The merger will also increase Intermountain’s sustainability, the new chairman said, allowing it to continue to pursue institutional goals as a nonprofit that can’t enter capital markets to obtain funding.
When the merger was announced in September, Harrison estimated the combined systems would generate around $14 billion in annual revenue.
Historically, health care mergers have done little to help patients’ pocketbooks, according to a study from the Center for American Progress. In-market consolidation often results in decreased competition, which leads to higher prices.
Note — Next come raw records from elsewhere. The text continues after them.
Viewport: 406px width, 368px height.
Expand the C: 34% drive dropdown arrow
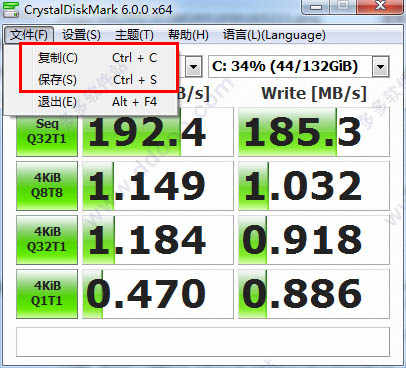coord(380,67)
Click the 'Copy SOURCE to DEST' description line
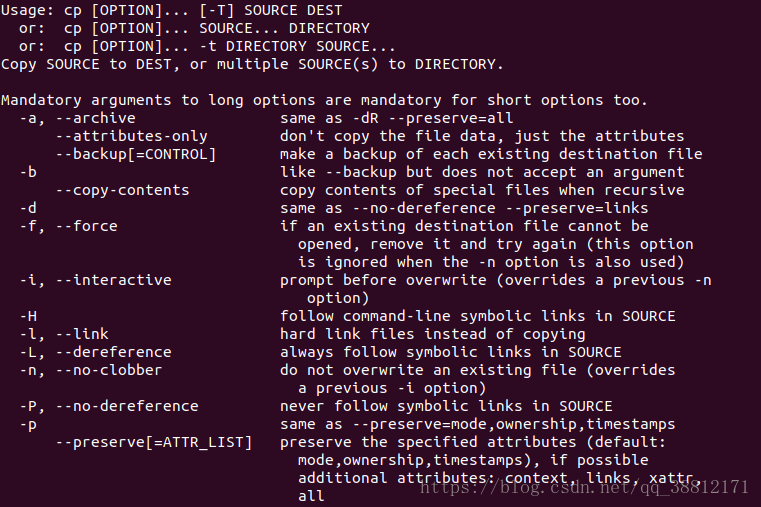Screen dimensions: 761x507 (252, 64)
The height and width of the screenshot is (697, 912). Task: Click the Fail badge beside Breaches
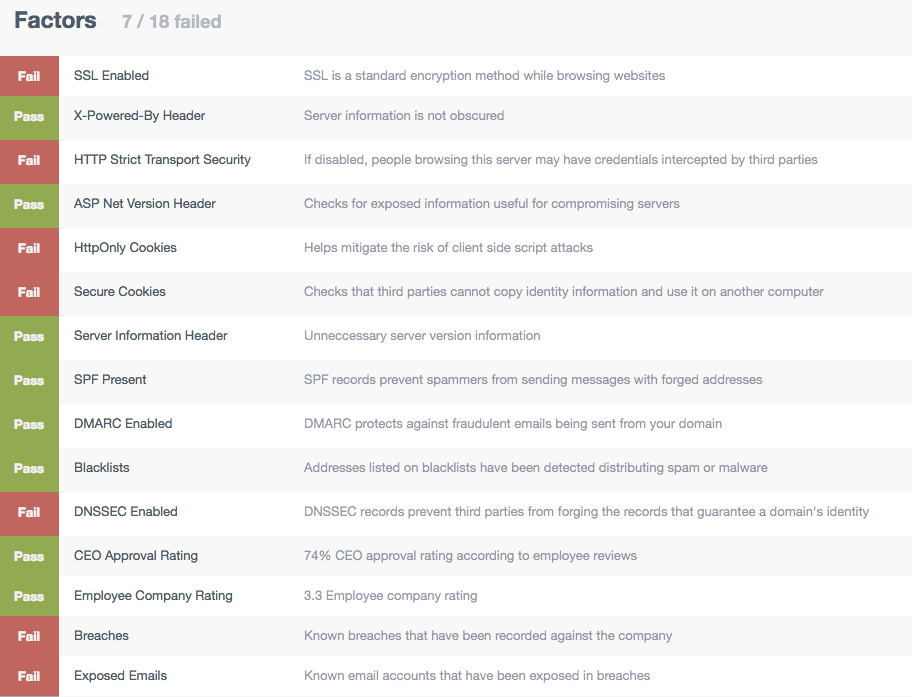click(x=29, y=636)
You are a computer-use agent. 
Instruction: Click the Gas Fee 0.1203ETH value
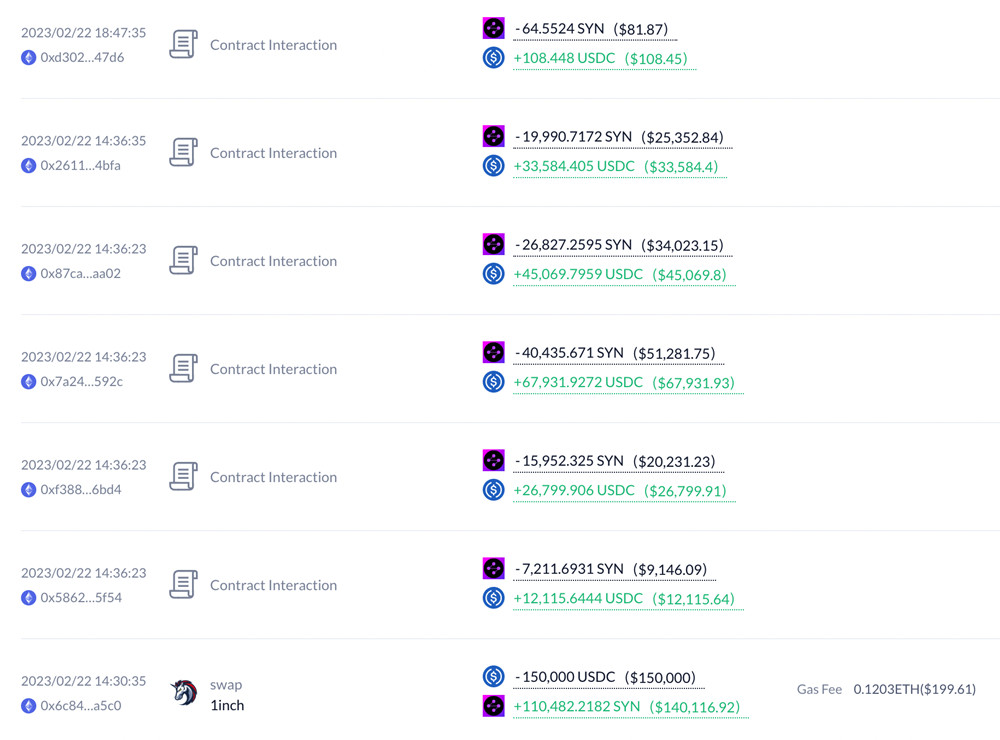tap(914, 689)
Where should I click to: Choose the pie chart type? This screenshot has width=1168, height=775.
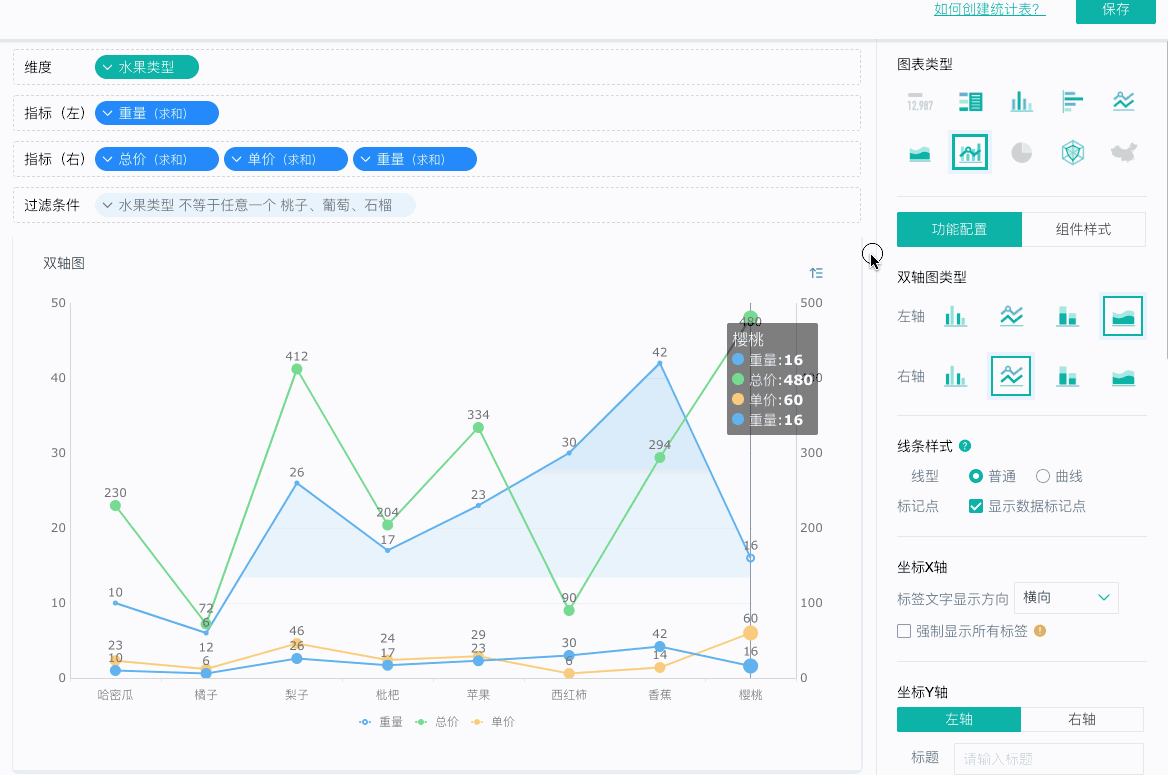point(1021,152)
However, since Intermountain’s merger is a cross-state expansion of care, rather than a consolidation of market share in one geographic location, Harrison said it will not lessen competition.
It remains to be seen how the merger will affect costs for patients, and in what way.
Leavitt, who also served as the secretary of the U.S. Department of Health and Human Services under the George W. Bush administration, said there is an ongoing movement in health care away from fee-for-service medicine and toward value-based care, which emphasizes better outcomes and lower costs.
Will Utahns see a change in health care?
For all the benefits Harrison foresees stemming from the merger, he doesn’t think Utahns will notice any large changes – at least not right away.
The integration process is expected to take two years, during which time the organizations’ ancillary teams, such as the human resources and finance departments, will combine. Leaders from both organizations have already filled into management roles, including on the new Board of Trustees, and Harrison expects a healthy cross-pollination of people and ideas.
Harrison, who expects many of Intermountain’s operations to remain the same, will continue to serve as president and CEO, while Leavitt has taken over as chair of the integrated board.
Harrison expects the integrated system to continue investing in digital and telehealth services, increasing the accessibility of care while also working with the federal government to lower costs. He also said he is excited for Intermountain entities to learn from their new partners, specifically mentioning how SCL Health ran their ambulatory surgery centers and the way they interacted with rural communities.
“They’re a very capable group,” he added. “And this is not a one-way deal, in that they’re only joining us because we know things that they don’t, but we’re really excited to have them join us because they’re very good at some things that are going to advantage Utahns.”
He reiterated that he doesn’t expect Intermountain to cut any of its now 59,000 employees, who work at its 33 combined hospitals and 385 clinics.
SCL Health is a Catholic-affiliated system and oversaw a mix of secular and faith-based entities, Harrison said, the latter of which operated under religious directives that prohibited them from providing contraceptives, performing surgeries intended to prevent or end a pregnancy, or conducting in vitro fertilization. Those entities will remain Catholic, in name and practice. However, all original Intermountain facilities will continue as secular units.
“Intermountain has just embraced us continuing to maintain our Catholicity,” said SCL Health CEO Lydia Jumonville, in September. “We will follow all of the Catholic directives and [Ethical and Religious Directives], and all of the values of the Catholic hospitals will be there.”
Intermountain Healthcare has religious roots as well and started as a 15-hospital system that was donated by The Church of Jesus Christ of Latter-day Saints to the communities they served. Intermountain administrates the nonprofit while its Board of Trustees represents the community’s interests.
Harrison asked that the public oversee the growth of the community asset in the coming years as well.
“Our neighbors here in Utah, please watch us carefully for continued focus on improving our communities,” he said.